Everyone got that? Vinik realizes he has to walk a tightrope here–progressives were quite pleased to pounce on R&R when their Excel errors came to light. So Vinik is trying to avoid charges of hypocrisy by saying that R&R had no theory to back up their warnings about government debt, whereas Piketty doesn’t need no stinking historical analysis of inequality in order to push through his theories (and consequent policy recommendations).
This should sound oddly familiar for those of you have been following my Piketty posts here at Mises Canada. For in his own review of Piketty–the one where he said Piketty should get the Nobel Prize for his historical work on wealth inequality–Larry Summers wrote:
I have serious reservations about Piketty’s theorizing as a guide to understanding the evolution of American inequality.
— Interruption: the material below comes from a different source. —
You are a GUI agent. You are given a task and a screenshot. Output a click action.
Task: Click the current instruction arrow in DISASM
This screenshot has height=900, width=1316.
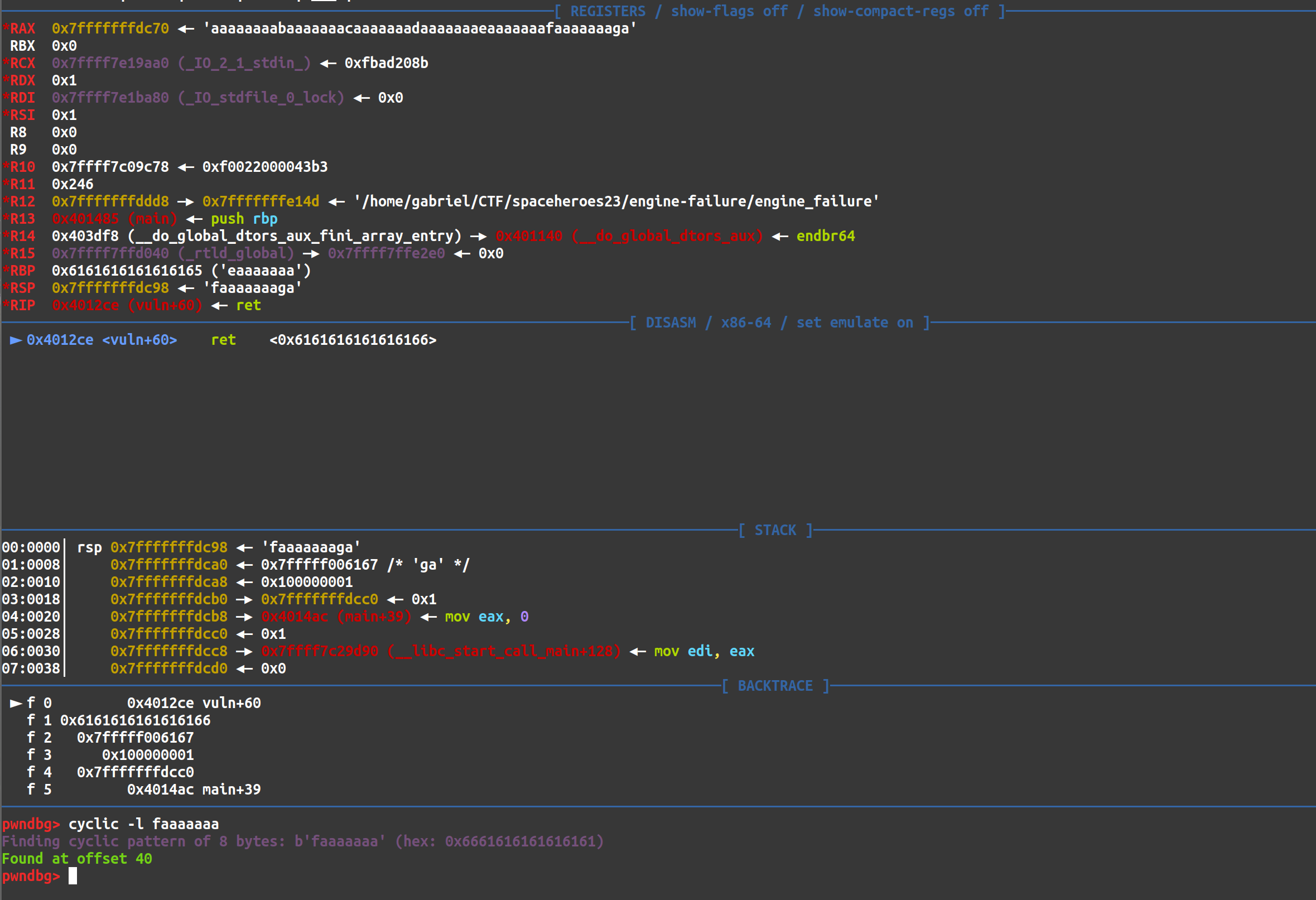(x=16, y=340)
But if it is not at all clear that there is any kind of iron law of capitalism that leads to rising wealth and income inequality, the question of how to account for rising inequality remains. After Piketty and his colleagues’ work, there can never again be a question about the phenomenon or its pervasiveness. The share of the top 1 percent of American income recipients has risen from below 10 percent to above 20 percent in some recent years.


Even where capital accumulation is concerned, I am not sure that Piketty’s theory emphasizes the right aspects. Looking to the future, my guess is that the main story connecting capital accumulation and inequality will not be Piketty’s tale of amassing fortunes.


By focusing attention on what has happened to a fortunate few among us, and by opening up for debate issues around the long-run functioning of our market system, Capital in the Twenty-First Century has made a profoundly important contribution.
In the interest of brevity, I had to limit my quotations from Summers’ review. But I hope the limited excerpts above show my point: Summers was absolutely devastating in his critique of the theory underlying Piketty’s book. Yet Summers overall kept coming back to praise it, because Piketty gosh darn it had done “meticulous” work documenting the disturbing accumulation of wealth among the super rich over the last few decades. Except, as it turns out, that maybe a big chunk of those results were due to stupid mistakes or worse. (Be careful not to conflate wealth and income; that’s part of the confusion behind the various volleys of statistics from one camp to another in this debate.)
So that’s where we now stand: Plenty of progressives up till literally yesterday were saying yes yes, Piketty’s theoretical framework leaves much to be desired, but he’s a top scholar when it comes to the trends he’s documented. And now that much of that empirical work might be totally bunk, the defense is to argue that yes yes, the historical data might be the exact opposite of what Piketty claimed, but boy he offers some compelling theoretical predictions with which we must grapple.
Until this sorry episode, I had no idea just how much progressives hated rich people, and how little regard they had for intellectual integrity. Live and learn.